Just because HCI researchers are trying to do design doesn't mean they have
mastered it yet. CHI also doesn't yet know how to handle work from real
designers (vs. HCI researchers talking about what they think those designers
should be doing). It is more of an aspiration for the community at this point;
they haven't asserted much leadership in the field yet (in terms of practice).

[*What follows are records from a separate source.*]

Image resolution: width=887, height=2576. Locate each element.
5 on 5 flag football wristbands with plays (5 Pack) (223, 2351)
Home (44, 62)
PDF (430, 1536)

> I do both. I work in the industry (UI design, front-end dev, evaluation) and
> I'm a PhD student.

Did you go to design school? Can you sketch? How about your storyboarding
skills? What is your experience with color? Do you have a portfolio ready to
show off at any moment? I know I sound harsh, and I'm not trying to say you
aren't a real designer, but CS people who say they practice design rarely
cross those lines above. I'm a CS researcher, not a designer, and my wife
(visual/interaction designer, design school background) calls out my BS all
the time.

> I guess you're right on this, at least in the academia. I do have the
> impression that most HCI researchers have a CS background. But, at least in
> my country, this is mostly because CS departments have much more funding to
> hire researchers than the others.

As far as I can tell, there is very little HCI content that is geared toward
designers. Those HCI courses that pre-exist are all aimed at computer
scientists; the designers in the meantime have their own programs (e.g.
interaction design departments) that are quite separated from what the
engineers are doing.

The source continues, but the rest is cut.